Work task>
Please repeat exactly the lines below from the one containing "Task: Choose Attach a database file option" down to the one containing "Click the download.windowsupdate.com", both included, and nothing else.

BEGIN Data

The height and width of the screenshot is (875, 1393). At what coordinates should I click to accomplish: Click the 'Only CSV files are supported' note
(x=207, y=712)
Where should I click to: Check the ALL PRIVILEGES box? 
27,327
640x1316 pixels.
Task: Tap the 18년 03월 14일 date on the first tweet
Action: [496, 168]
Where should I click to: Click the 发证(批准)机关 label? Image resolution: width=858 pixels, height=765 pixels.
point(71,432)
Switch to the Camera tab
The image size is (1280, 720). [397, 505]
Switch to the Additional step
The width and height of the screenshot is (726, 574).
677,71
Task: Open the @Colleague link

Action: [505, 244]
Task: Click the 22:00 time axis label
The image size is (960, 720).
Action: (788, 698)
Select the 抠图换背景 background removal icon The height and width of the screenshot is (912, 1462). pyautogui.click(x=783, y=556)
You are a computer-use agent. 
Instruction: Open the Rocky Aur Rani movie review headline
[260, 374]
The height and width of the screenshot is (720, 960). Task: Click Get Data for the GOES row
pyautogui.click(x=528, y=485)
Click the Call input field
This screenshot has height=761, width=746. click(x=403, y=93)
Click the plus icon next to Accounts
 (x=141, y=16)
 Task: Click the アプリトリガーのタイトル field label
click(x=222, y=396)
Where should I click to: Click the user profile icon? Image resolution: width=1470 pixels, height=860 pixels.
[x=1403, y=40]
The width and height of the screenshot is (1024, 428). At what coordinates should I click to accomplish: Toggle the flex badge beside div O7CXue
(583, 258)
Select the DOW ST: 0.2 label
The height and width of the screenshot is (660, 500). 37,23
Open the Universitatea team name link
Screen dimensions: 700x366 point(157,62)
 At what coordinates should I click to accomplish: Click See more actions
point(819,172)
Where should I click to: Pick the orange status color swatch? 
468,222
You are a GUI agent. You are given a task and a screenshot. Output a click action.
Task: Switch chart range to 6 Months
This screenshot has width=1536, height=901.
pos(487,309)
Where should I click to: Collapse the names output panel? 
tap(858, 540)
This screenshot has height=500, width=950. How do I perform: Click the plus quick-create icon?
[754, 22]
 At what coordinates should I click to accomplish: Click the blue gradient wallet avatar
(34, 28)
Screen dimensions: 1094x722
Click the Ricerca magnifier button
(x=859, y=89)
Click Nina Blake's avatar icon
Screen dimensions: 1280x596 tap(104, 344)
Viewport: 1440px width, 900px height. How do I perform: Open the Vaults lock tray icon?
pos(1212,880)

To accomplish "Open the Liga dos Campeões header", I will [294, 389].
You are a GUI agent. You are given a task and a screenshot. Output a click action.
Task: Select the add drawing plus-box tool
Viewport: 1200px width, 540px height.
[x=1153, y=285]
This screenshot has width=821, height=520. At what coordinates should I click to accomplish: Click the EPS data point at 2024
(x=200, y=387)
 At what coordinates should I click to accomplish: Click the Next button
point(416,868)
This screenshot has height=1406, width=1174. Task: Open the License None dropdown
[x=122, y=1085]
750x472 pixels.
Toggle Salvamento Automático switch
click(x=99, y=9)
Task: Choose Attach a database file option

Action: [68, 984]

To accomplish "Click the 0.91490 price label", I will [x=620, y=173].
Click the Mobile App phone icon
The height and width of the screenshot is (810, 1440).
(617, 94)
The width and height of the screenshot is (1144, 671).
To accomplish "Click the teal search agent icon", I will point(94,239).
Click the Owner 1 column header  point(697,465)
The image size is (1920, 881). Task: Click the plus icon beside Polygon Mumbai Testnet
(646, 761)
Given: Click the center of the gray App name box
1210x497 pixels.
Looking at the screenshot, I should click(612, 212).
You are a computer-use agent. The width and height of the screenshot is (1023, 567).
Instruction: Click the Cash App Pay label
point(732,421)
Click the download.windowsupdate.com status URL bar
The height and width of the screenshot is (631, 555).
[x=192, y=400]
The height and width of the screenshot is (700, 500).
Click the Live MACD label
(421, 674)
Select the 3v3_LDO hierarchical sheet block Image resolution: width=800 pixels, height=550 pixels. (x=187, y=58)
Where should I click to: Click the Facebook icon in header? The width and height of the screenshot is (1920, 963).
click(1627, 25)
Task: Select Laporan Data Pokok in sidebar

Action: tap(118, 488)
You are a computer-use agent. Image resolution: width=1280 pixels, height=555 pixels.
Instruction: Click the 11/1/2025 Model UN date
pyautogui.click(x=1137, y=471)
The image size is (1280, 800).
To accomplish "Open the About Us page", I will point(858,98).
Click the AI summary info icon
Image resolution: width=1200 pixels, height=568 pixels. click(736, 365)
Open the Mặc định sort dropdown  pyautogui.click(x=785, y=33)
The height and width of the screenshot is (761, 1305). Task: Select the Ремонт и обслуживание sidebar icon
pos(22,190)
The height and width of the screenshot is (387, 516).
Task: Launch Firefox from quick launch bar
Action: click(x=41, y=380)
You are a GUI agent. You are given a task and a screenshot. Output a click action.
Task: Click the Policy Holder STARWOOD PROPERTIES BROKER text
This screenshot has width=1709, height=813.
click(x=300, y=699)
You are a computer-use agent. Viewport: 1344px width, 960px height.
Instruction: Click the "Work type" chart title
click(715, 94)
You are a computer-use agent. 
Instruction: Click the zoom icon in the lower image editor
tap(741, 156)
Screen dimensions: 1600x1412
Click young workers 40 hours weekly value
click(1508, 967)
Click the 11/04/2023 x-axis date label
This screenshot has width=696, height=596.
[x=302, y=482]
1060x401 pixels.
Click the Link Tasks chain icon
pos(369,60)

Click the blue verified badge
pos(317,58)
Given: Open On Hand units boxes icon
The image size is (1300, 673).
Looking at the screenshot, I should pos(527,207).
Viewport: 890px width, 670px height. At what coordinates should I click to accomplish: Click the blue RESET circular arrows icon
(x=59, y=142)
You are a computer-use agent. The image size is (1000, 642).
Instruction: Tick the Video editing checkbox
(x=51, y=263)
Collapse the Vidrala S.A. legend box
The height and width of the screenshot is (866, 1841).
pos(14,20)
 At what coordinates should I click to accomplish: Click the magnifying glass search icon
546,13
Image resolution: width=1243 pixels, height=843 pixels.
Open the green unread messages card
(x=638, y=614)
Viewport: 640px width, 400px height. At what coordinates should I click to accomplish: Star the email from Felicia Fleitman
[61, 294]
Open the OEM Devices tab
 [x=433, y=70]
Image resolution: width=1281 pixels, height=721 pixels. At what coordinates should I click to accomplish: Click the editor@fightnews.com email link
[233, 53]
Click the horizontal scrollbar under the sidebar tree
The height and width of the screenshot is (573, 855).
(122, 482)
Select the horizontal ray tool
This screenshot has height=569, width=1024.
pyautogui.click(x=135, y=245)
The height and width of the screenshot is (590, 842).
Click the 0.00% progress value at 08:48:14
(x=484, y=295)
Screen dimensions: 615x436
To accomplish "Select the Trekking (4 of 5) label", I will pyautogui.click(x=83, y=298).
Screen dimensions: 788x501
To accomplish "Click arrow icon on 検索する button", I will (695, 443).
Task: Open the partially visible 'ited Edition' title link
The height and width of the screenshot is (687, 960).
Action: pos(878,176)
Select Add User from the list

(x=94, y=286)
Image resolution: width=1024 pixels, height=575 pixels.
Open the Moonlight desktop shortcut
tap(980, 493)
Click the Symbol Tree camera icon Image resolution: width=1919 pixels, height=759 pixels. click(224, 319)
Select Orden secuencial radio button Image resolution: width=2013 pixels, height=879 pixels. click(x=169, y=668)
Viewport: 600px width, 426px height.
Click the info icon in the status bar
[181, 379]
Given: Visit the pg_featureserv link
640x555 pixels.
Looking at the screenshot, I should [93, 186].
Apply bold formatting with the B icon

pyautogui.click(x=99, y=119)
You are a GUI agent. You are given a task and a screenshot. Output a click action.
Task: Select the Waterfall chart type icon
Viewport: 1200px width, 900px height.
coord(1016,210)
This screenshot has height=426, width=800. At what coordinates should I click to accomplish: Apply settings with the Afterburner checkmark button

END Data

Output for this task>
Task: Choose Attach a database file option

Action: [68, 984]

To accomplish "Click the 0.91490 price label", I will [x=620, y=173].
Click the Mobile App phone icon
The height and width of the screenshot is (810, 1440).
(617, 94)
The width and height of the screenshot is (1144, 671).
To accomplish "Click the teal search agent icon", I will point(94,239).
Click the Owner 1 column header  point(697,465)
The image size is (1920, 881). Task: Click the plus icon beside Polygon Mumbai Testnet
(646, 761)
Given: Click the center of the gray App name box
1210x497 pixels.
Looking at the screenshot, I should click(612, 212).
You are a computer-use agent. The width and height of the screenshot is (1023, 567).
Instruction: Click the Cash App Pay label
point(732,421)
Click the download.windowsupdate.com status URL bar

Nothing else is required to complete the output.